## [THE TASK]
Pick out each line in the records below that contains the word "agent", and copy those lines. Case counts.

[Text and item location records]
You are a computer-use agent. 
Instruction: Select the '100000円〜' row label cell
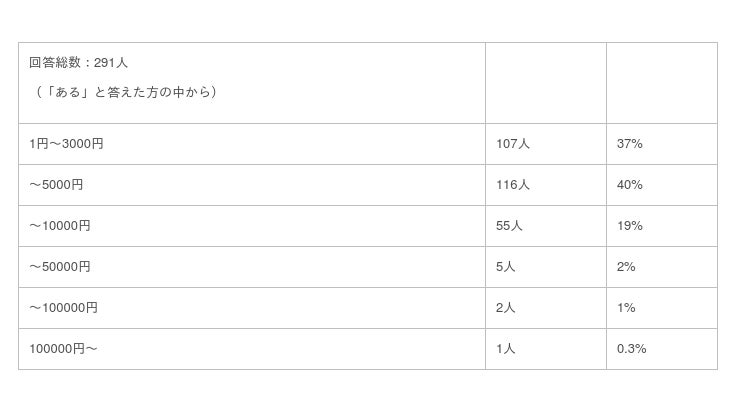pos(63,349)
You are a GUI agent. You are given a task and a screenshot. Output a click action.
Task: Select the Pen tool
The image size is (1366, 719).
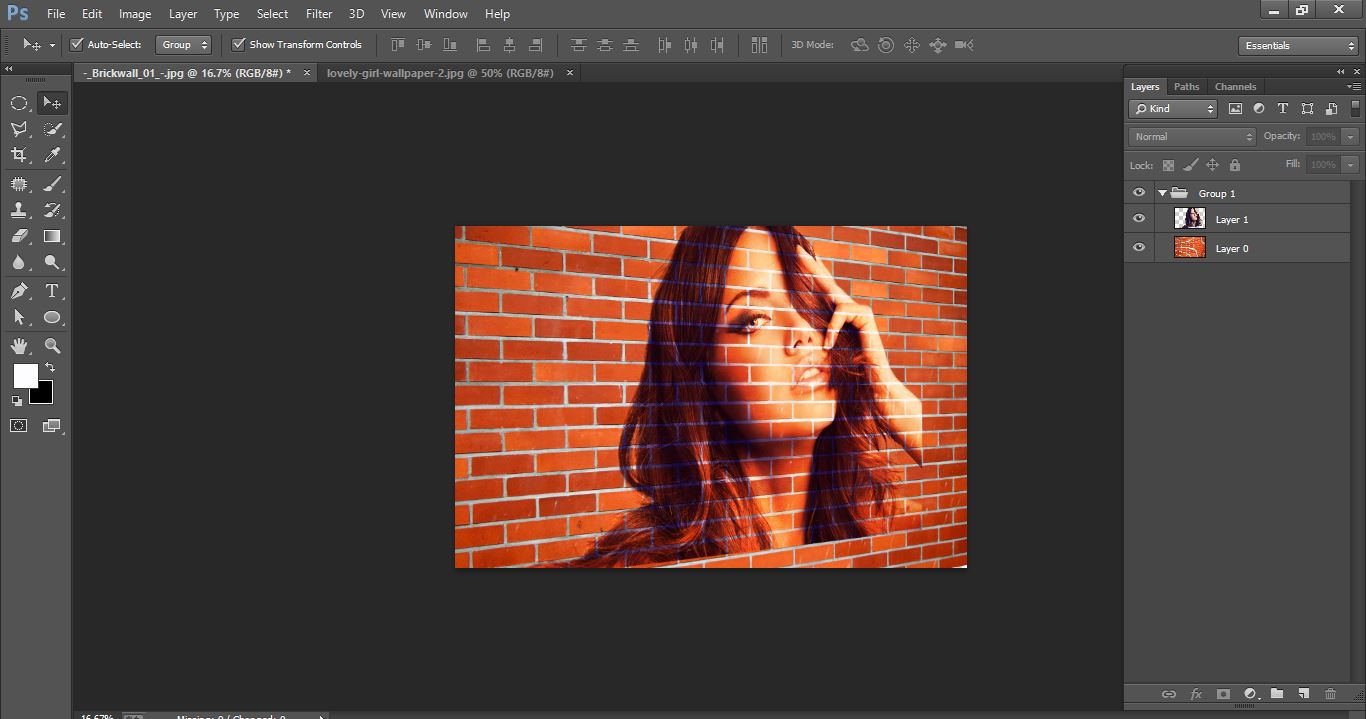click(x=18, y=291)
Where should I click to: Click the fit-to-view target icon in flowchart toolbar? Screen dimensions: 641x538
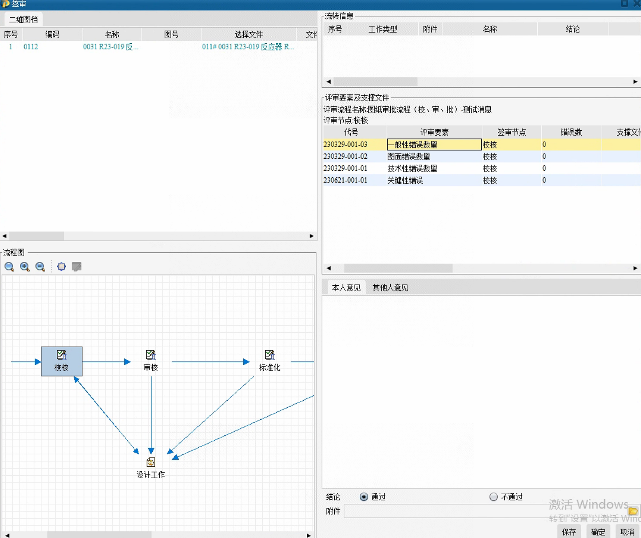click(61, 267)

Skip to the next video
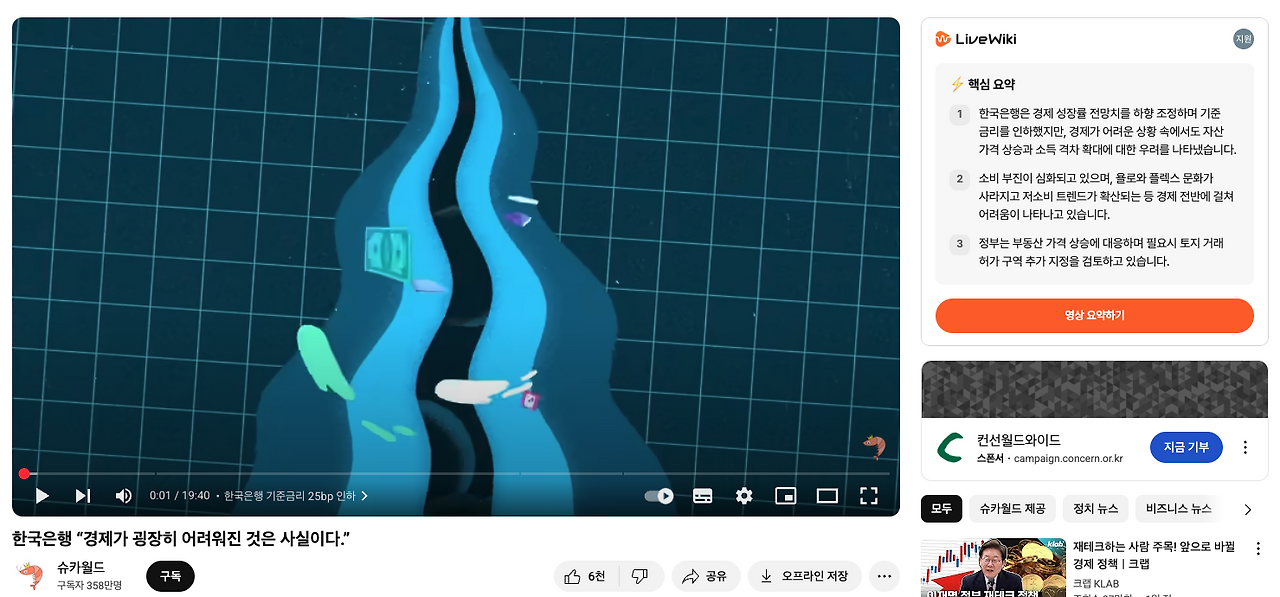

## [SOLUTION TO THE EXERCISE]
You are a computer-use agent. 
You are a GUI agent. You are given a task and a screenshot. Output a click action.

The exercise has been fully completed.